Inalienable rights for mankind have been the recipe for revolution for hundreds of years.  These rights have been the battle cry when deposing tyrants and monarchy across the globe.  But even with the great and noble reasons for change, these revolutions were only a sliver of the true equal rights for all mankind.  Equal rights for all humans is a daily struggle, even in today’s world climate, human beings do not share the same privileges as one another.  Dennis Diderot’s definition of the Natural Law states, “that laws should be made for everyone, and not for one person”.1 
    In the 18th Century mankind opened their eyes to civil rights, in the 19th Century it was political rights, and finally in the 20th and 21st Centuries, social rights were brought to the forefront.2  I was given the lesson in World History of, “we freed the poor and the slaves, then the women, and finally we allowed them to move out of the shadows.”  As sad and embarrassing as it might be viewed, it was the truth.  The revolutions which broke the stereotypes had to be first accepted by the masses which put them in their social places.  The monarchy had to accept the poor’s right to freedom, as well as the freedom of all human beings.  Men had to accept that woman were not the weaker gender.  And finally the masses had to accept the equality of all races of mankind.  

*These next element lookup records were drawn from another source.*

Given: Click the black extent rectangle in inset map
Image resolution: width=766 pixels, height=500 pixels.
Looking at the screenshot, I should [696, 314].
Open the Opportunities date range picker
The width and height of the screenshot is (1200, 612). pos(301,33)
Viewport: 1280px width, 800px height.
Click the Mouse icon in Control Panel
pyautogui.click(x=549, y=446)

    And although we as a species have kept moving the needle towards a perfect exsistence, the freedom of religion still evades us as a whole.  Entire countries still do not believe in rights of minority believers.  The debate for freedom of religion can be seen in Africa, and parts of the Middle East.

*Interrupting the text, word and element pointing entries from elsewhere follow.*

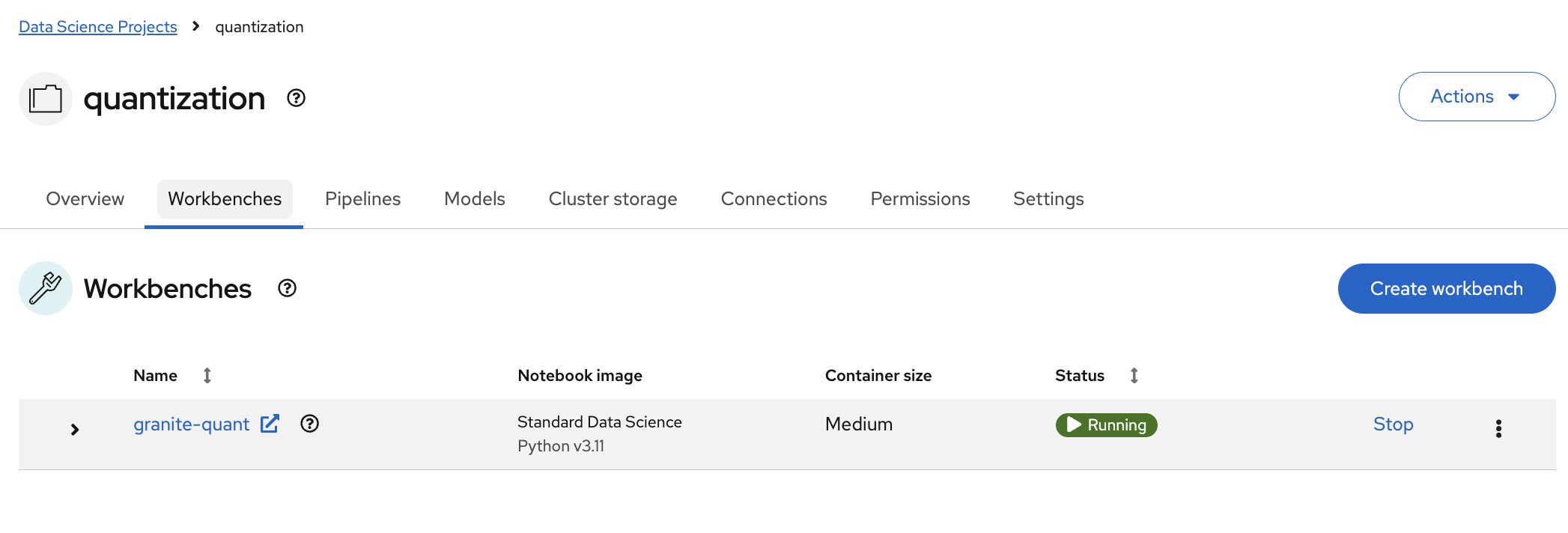1568x533 pixels.
Task: Click the Running status label
Action: click(1106, 425)
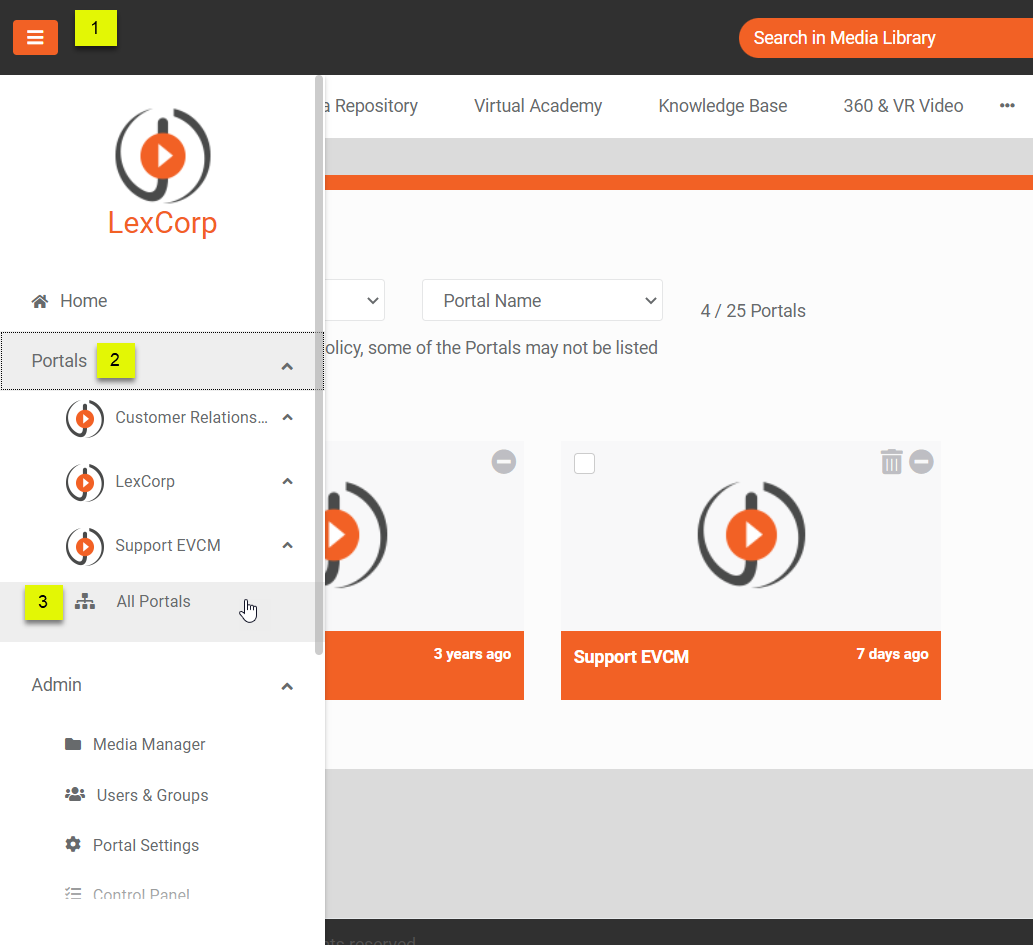Tick the Support EVCM portal checkbox
The width and height of the screenshot is (1033, 945).
585,463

1. Dennis Diderot, Natural Law (1755), in French Revolution and Human Rights: A Brief Documentary History, ed. Lynn Hunt (Boston: Bedford/St. Martins, 1996), 37.
2.  T.H. Marshall & Bottomore, T. B. Citizenship and Social Class. (London: Concord, Mass/ Pluto Press. 1992), cited by Wright, J.K. ASU Lecture Notes: Unit 4, Module 4. (Arizona State University, 2011). Electronic. 9 February 2012.